◆ Try it
Reproduce the records exactly. Leave the pictures out.

◆ Screenshot grounding data
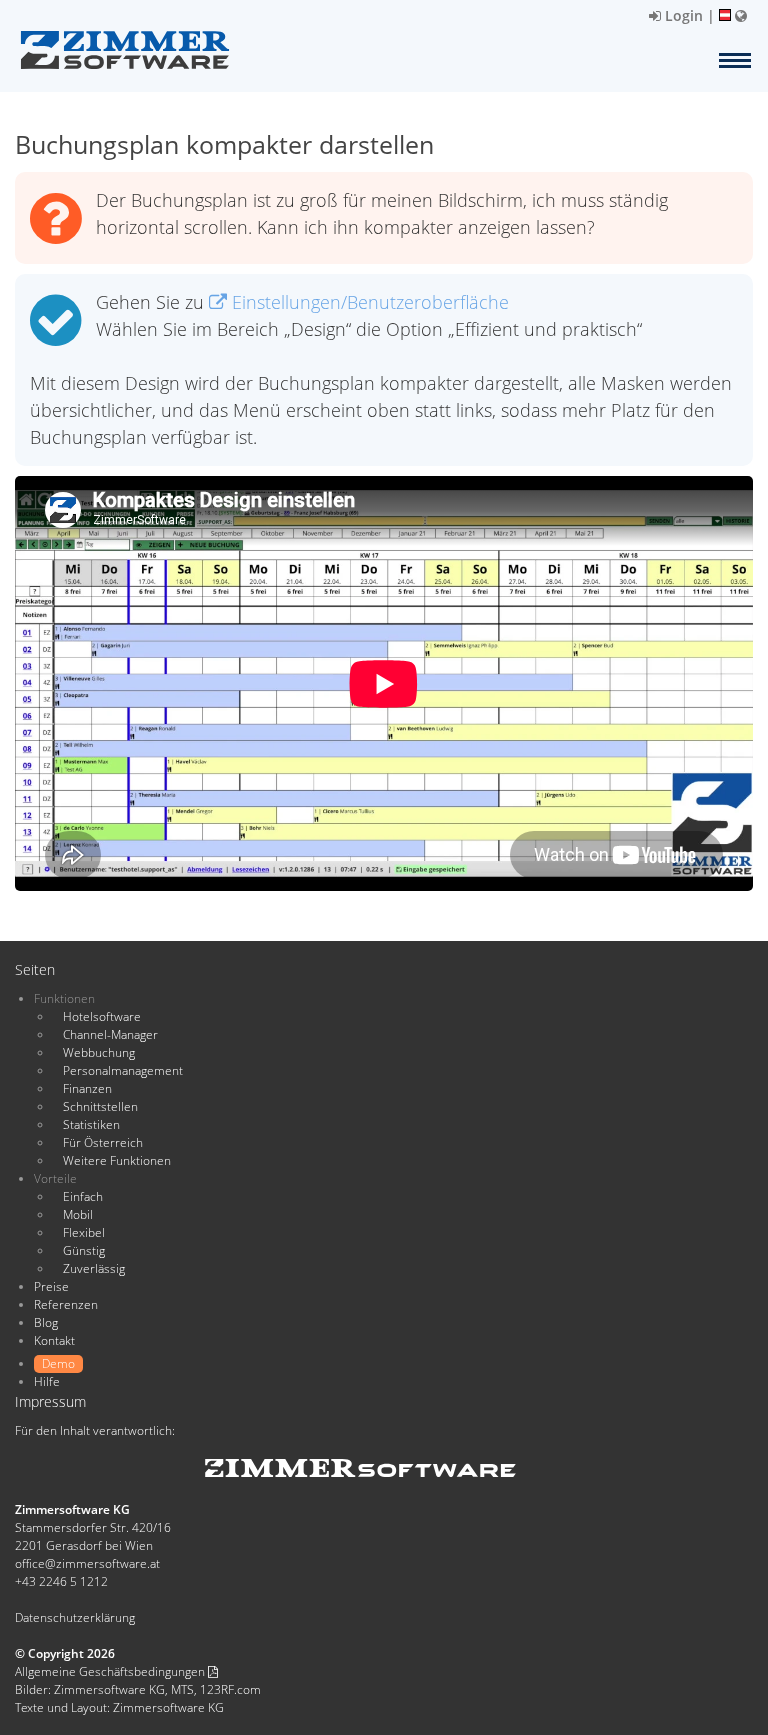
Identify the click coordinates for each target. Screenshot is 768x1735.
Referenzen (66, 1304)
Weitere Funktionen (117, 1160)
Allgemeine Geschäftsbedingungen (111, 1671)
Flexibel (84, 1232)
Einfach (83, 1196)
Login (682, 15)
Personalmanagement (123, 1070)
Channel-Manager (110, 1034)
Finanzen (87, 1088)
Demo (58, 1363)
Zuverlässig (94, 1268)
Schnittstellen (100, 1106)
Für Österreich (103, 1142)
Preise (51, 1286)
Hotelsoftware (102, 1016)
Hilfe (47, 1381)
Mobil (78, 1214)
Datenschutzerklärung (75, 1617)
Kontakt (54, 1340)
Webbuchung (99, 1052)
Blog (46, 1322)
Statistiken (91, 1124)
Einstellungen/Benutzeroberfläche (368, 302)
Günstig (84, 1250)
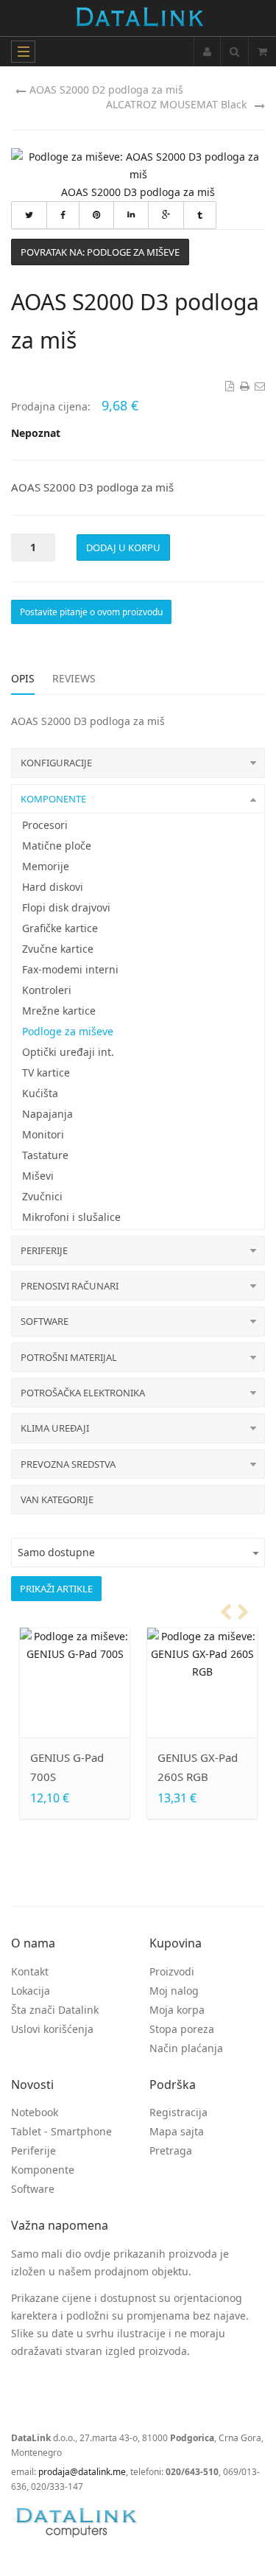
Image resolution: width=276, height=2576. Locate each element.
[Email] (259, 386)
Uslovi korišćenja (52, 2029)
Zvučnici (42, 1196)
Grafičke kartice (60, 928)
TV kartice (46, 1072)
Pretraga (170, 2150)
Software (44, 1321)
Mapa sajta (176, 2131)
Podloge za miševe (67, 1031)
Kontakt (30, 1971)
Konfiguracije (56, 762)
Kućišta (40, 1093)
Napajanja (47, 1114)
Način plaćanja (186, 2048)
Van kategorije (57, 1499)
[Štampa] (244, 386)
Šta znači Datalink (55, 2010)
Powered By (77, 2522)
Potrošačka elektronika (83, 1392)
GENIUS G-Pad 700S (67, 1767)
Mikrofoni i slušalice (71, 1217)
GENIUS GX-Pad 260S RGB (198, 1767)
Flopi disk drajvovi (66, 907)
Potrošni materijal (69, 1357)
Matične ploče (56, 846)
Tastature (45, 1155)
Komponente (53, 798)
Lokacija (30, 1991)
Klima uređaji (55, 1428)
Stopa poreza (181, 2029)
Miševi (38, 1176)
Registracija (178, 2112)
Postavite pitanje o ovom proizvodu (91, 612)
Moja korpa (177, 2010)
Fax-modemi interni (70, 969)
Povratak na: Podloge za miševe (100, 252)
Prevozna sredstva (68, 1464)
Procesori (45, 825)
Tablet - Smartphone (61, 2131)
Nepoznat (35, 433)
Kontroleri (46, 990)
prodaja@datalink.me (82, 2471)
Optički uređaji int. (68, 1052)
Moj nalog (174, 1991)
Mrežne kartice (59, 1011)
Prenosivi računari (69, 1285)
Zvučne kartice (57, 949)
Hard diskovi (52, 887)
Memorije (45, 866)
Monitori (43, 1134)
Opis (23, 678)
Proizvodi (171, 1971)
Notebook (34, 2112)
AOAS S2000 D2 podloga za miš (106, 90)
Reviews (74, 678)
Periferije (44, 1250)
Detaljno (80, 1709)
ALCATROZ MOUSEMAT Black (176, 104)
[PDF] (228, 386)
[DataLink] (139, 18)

◆ Completed task
Identify the click coordinates for each target. Screenshot is 768x1735.
Referenzen (66, 1304)
Weitere Funktionen (117, 1160)
Allgemeine Geschäftsbedingungen (111, 1671)
Flexibel (84, 1232)
Einfach (83, 1196)
Login (682, 15)
Personalmanagement (123, 1070)
Channel-Manager (110, 1034)
Finanzen (87, 1088)
Demo (58, 1363)
Zuverlässig (94, 1268)
Schnittstellen (100, 1106)
Für Österreich (103, 1142)
Preise (51, 1286)
Hotelsoftware (102, 1016)
Hilfe (47, 1381)
Mobil (78, 1214)
Datenschutzerklärung (75, 1617)
Kontakt (54, 1340)
Webbuchung (99, 1052)
Blog (46, 1322)
Statistiken (91, 1124)
Einstellungen/Benutzeroberfläche (368, 302)
Günstig (84, 1250)
Image resolution: width=276, height=2576. Locate each element.
[Email] (259, 386)
Uslovi korišćenja (52, 2029)
Zvučnici (42, 1196)
Grafičke kartice (60, 928)
TV kartice (46, 1072)
Pretraga (170, 2150)
Software (44, 1321)
Mapa sajta (176, 2131)
Podloge za miševe (67, 1031)
Kontakt (30, 1971)
Konfiguracije (56, 762)
Kućišta (40, 1093)
Napajanja (47, 1114)
Način plaćanja (186, 2048)
Van kategorije (57, 1499)
[Štampa] (244, 386)
Šta znači Datalink (55, 2010)
Powered By (77, 2522)
Potrošačka elektronika (83, 1392)
GENIUS G-Pad 700S (67, 1767)
Mikrofoni i slušalice (71, 1217)
GENIUS GX-Pad 260S RGB (198, 1767)
Flopi disk drajvovi (66, 907)
Potrošni materijal (69, 1357)
Matične ploče (56, 846)
Tastature (45, 1155)
Komponente (53, 798)
Lokacija (30, 1991)
Klima uređaji (55, 1428)
Stopa poreza (181, 2029)
Miševi (38, 1176)
Registracija (178, 2112)
Postavite pitanje o ovom proizvodu (91, 612)
Moja korpa (177, 2010)
Fax-modemi interni (70, 969)
Povratak na: Podloge za miševe (100, 252)
Prevozna sredstva (68, 1464)
Procesori (45, 825)
Tablet - Smartphone (61, 2131)
Nepoznat (35, 433)
Kontroleri (46, 990)
prodaja@datalink.me (82, 2471)
Optički uređaji int. (68, 1052)
Moj nalog (174, 1991)
Mrežne kartice (59, 1011)
Prenosivi računari (69, 1285)
Zvučne kartice (57, 949)
Hard diskovi (52, 887)
Memorije (45, 866)
Monitori (43, 1134)
Opis (23, 678)
Proizvodi (171, 1971)
Notebook (34, 2112)
AOAS S2000 D2 podloga za miš (106, 90)
Reviews (74, 678)
Periferije (44, 1250)
Detaljno (80, 1709)
ALCATROZ MOUSEMAT Black (176, 104)
[PDF] (228, 386)
[DataLink] (139, 18)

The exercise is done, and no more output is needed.